Signs and Symptoms Patients who have secondary causes of AGN often exhibit these symptoms:

Cough with blood-tinged sputum Fever Joint or muscle pain Rash

Diagnosis Patients with acute glomerulonephritis (AGN) have an active urinary sediment. This means that signs of active kidney inflammation can be detected when the urine is examined under the microscope. Such signs include red blood cells, white blood cells, proteinuria (blood proteins in the urine), and "casts" of cells that have leaked through the glomeruli and have reached the tubule, where they develop into cylindrical forms. A kidney biopsy is essential to establish a diagnosis of AGN, determine the cause, and create an effective treatment plan. Treatment The goal of treatment is to stop the ongoing inflammation and lessen the degree of scarring that ensues. Depending on the diagnosis, there are different treatment strategies. Often the treatment warrants a regimen of immunosuppressive drugs to limit the immune systems activity. This decreases the degree of inflammation and subsequent irreversible scarring.

Pathophysiology
Glomerular lesions in acute glomerulonephritis are the result of glomerular deposition or in situ formation of immune complexes.
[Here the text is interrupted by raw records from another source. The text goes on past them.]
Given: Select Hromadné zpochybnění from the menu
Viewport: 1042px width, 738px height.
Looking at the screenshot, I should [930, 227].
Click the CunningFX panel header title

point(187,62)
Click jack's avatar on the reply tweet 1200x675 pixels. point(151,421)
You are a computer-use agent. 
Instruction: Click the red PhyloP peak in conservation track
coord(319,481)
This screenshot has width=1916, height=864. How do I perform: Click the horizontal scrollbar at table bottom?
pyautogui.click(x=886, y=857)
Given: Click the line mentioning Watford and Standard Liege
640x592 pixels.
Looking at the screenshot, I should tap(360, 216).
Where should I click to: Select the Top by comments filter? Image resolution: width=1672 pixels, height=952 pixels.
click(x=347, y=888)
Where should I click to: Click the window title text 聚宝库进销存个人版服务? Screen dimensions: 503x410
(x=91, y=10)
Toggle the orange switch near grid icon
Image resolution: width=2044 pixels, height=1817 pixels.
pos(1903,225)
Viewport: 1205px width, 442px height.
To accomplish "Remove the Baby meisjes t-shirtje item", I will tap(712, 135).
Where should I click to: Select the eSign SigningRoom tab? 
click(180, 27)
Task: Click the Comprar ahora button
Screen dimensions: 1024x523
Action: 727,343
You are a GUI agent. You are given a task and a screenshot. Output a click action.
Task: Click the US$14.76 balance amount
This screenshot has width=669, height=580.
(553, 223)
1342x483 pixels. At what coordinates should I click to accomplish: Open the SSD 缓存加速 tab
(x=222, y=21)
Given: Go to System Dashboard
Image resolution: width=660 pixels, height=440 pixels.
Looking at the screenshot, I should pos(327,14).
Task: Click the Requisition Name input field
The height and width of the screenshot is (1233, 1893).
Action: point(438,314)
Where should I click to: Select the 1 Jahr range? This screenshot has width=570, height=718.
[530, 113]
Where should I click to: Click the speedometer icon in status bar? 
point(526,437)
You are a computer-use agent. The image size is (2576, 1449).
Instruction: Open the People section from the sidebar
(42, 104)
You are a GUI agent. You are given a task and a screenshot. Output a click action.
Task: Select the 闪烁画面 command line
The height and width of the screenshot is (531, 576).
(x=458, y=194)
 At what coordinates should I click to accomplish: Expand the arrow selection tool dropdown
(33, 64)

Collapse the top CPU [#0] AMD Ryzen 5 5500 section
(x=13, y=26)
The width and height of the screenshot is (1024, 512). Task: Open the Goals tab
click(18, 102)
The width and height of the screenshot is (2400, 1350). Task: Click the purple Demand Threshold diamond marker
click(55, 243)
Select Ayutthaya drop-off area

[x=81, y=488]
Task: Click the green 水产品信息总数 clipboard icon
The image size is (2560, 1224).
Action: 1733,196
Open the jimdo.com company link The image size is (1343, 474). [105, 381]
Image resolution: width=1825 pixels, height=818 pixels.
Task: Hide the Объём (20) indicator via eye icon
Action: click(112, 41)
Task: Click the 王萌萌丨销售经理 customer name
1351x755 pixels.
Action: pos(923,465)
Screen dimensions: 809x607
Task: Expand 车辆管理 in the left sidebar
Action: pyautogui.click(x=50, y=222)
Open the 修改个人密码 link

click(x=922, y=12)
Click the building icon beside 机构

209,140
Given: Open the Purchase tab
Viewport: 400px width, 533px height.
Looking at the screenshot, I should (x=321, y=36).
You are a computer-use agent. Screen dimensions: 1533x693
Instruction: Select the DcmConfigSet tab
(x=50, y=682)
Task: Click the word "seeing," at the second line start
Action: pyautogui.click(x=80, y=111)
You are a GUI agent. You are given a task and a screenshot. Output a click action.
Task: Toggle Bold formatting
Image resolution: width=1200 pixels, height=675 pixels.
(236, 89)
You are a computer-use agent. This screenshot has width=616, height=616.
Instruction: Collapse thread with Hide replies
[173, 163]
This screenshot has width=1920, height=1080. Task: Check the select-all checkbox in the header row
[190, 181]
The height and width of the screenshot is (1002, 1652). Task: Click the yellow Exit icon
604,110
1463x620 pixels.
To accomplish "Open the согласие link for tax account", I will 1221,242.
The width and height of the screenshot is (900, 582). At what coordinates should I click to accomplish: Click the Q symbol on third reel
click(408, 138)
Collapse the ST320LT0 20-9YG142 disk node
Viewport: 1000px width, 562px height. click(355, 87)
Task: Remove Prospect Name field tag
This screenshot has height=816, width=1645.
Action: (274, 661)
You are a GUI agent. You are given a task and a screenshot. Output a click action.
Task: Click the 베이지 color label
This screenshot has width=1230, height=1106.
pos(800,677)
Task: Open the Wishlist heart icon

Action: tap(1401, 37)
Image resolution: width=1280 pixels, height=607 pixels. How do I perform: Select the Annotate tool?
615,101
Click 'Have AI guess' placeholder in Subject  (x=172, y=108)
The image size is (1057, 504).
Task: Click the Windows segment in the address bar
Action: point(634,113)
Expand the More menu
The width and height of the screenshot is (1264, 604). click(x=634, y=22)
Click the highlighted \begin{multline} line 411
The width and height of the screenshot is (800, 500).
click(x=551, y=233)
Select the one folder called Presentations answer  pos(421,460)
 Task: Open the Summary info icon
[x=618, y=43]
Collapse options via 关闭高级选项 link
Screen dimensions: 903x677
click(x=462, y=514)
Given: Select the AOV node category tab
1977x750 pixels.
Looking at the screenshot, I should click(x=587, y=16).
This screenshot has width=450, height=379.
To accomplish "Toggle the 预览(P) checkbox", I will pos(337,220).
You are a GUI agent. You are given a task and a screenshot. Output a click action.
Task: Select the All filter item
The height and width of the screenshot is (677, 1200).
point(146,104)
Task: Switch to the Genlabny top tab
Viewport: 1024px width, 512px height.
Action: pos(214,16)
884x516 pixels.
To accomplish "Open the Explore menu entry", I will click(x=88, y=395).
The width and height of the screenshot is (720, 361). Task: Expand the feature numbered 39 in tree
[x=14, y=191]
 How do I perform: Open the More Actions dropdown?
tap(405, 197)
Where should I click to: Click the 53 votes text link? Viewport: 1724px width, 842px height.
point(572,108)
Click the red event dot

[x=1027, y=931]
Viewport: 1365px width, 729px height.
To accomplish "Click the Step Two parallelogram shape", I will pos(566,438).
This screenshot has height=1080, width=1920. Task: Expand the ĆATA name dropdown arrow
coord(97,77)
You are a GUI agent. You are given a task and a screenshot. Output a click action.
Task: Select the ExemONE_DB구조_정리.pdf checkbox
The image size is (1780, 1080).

On gross appearance, the kidneys may be enlarged up to 50%. Histopathologic changes include swelling of the glomerular tufts and infiltration with polymorphonucleocyte. Immunofluorescence reveals deposition of immunoglobulins and complement. With the exception of poststreptococcal glomerulonephritis, the exact triggers for the formation of the immune complexes are unclear. In streptococcal infection, involvement of derivatives of streptococcal proteins has been reported. A streptococcal neuraminidase may alter host immunoglobulin G (IgG). IgG combines with host antibodies. IgG/anti-IgG immune complexes are formed and then collect in the glomeruli. In addition, elevations of antibody titers to other antigens, such as antistreptolysin O or antihyaluronidase, DNAase-B, and streptokinase, provide evidence of a recent streptococcal infection.